Ellen Pompeo said something once that I keep coming back to. She said you cannot be a mother and give one hundred percent to your job, because part of you is always somewhere else — you have split into pieces, you are no longer simply yourself. And then she said: and you know what that does? It makes you more soulful, it makes you richer, it makes you funnier, it makes you feel more, it makes you more empathetic, it makes you angrier, it gives you a range of emotions you couldn't have imagined having without this person. You will be yourself times a thousand.
Times a thousand.
I think about that phrase often, because it captures something I could not have understood before I lived it. Motherhood did not make me smaller, the way I had feared it would.
It made me more. It expanded me, quite literally.
I am more of a woman, more of a human being.
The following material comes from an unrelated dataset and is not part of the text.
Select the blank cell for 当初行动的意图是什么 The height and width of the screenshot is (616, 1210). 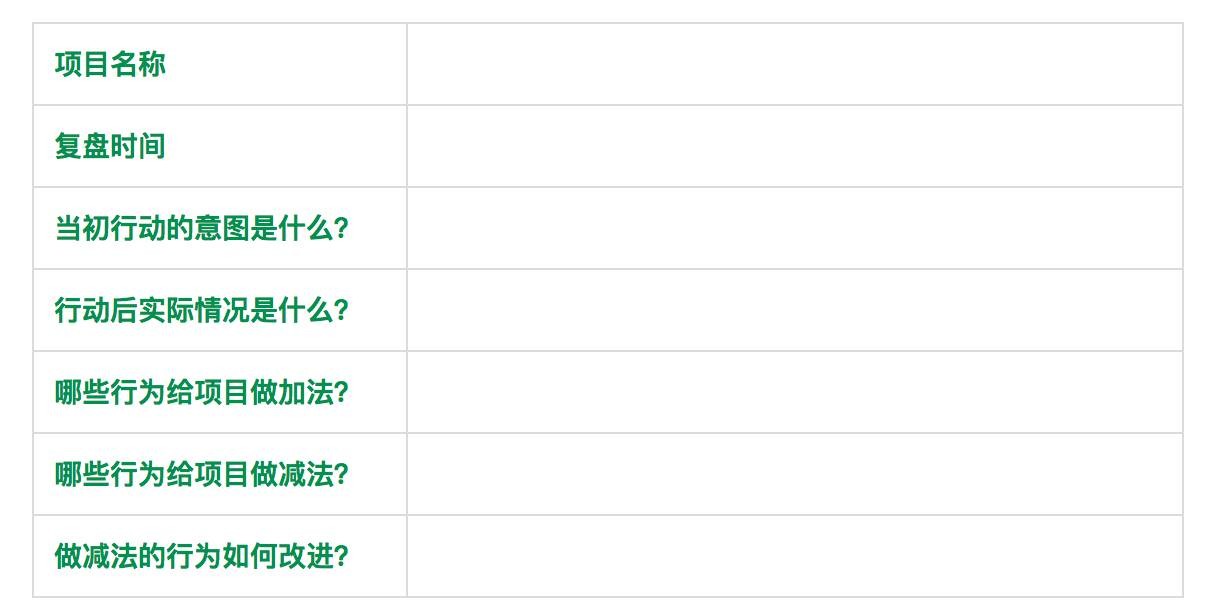[795, 228]
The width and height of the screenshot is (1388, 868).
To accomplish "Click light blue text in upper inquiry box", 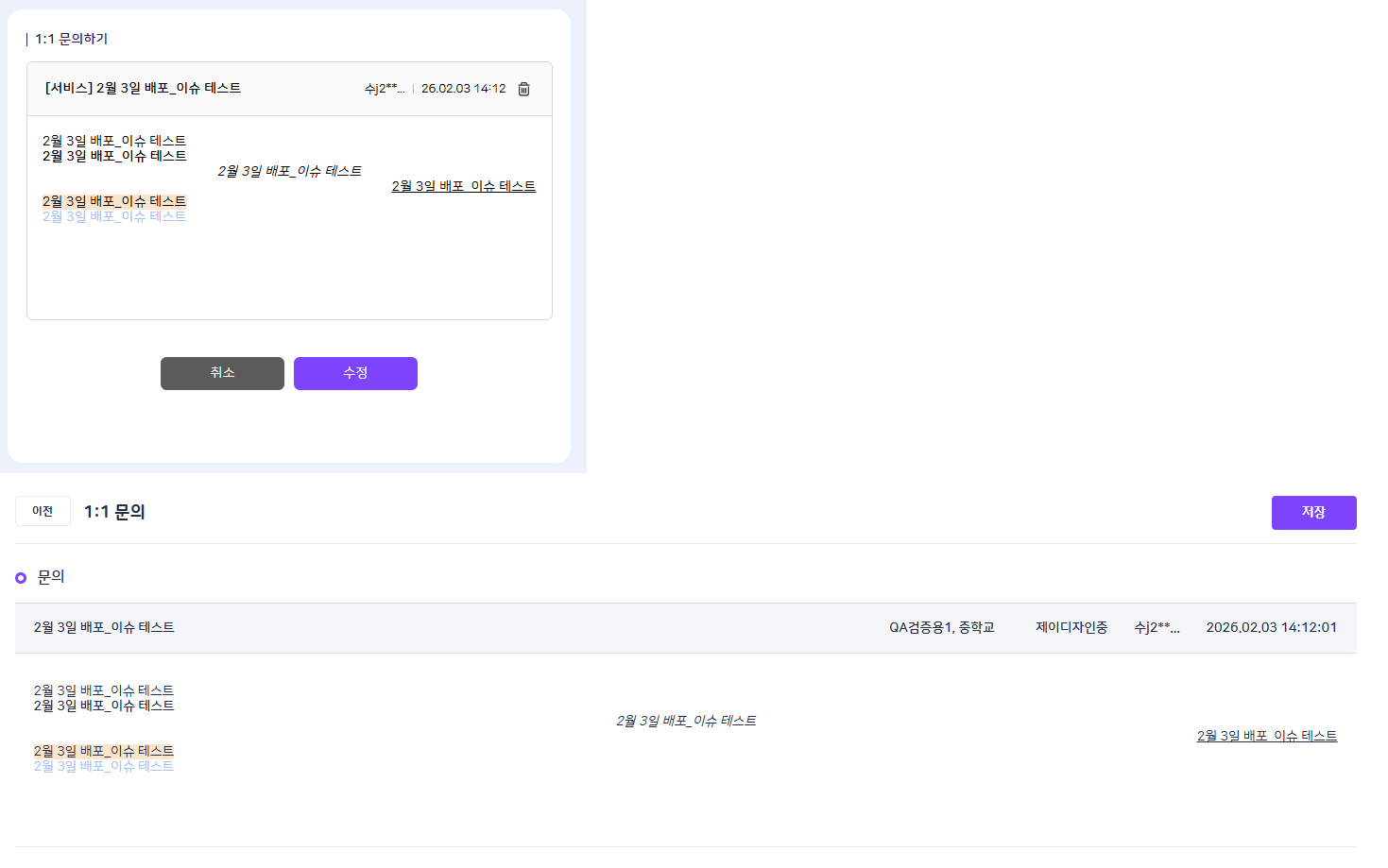I will (x=114, y=216).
More capable of love than before, more resilient, more patient, more eager to create a better future for our children and the world they will inherit. More curious to learn, more in awe of how a tiny little human grows and develops skills and intellect right before my eyes, more grateful than ever for the roof over our heads and the food on our table.
I am more determined than ever to become the "highest, truest expression of myself" (in the words of Oprah). We are more, as mothers, simply because our bodies have done the extraordinary feat of carrying and giving birth to a child, and then raising and feeding and comforting that child throughout the years, pushing through our own discomfort, physical pain, sleep deprivation, and sometimes severe mental health issues. All mothers are more, and that's what I want all women to know. All women who fear pregnancy and motherhood, all women who are in the thick of postpartum, all women who do not want to be mothers and think, just like I used to think, that motherhood somehow makes you soft and weak. It does the opposite. It makes you more.